At another of Le Figaro′s entertainments in 1899, Chavita enhanced her fame even more. The newspaper had sided with Alfred Dreyfus and agreed to publish documents which would impact the government handling of the Dreyfus affair. The police planned a raid to confiscate the documents, but when they arrived, Chavita began her performance, delaying the search until the documents could be safely hidden. The story was retold in newspapers ranging from Madrid to the United States. Other noted performances at the Opéra-Comique were her portrayal of Carmen in 1901 and in la Danse au temps de Gavarni (The Dance in the Time of Gavarni) in 1903 in which her polka was called exquisite.

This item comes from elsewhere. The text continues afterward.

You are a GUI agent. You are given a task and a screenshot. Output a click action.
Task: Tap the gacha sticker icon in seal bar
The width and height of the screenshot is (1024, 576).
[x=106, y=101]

Chavita saved all of her earnings, investing them carefully, and announced her retirement from the stage in 1905. She reconfirmed she was leaving Paris in 1908 and returned to Seville, where she bought real estate on Santa Clara Street, and later another house on Goyonetta Street. She outfitted her homes with modern refinements from Paris, took care of her parents in their old age, and purchased a vineyard in Jerez, which she administered for many years.

==Death and legacy==
Chavita's death date is unknown. In 1905, the ceiling of Paillard Restaurant of Paris, where aristocrats and royalty gathered to dine was painted with a tribute called Women of the Twentieth Century by Lucien-Victor Guirand de Scévola. Chavita's was one of the likenesses that was included.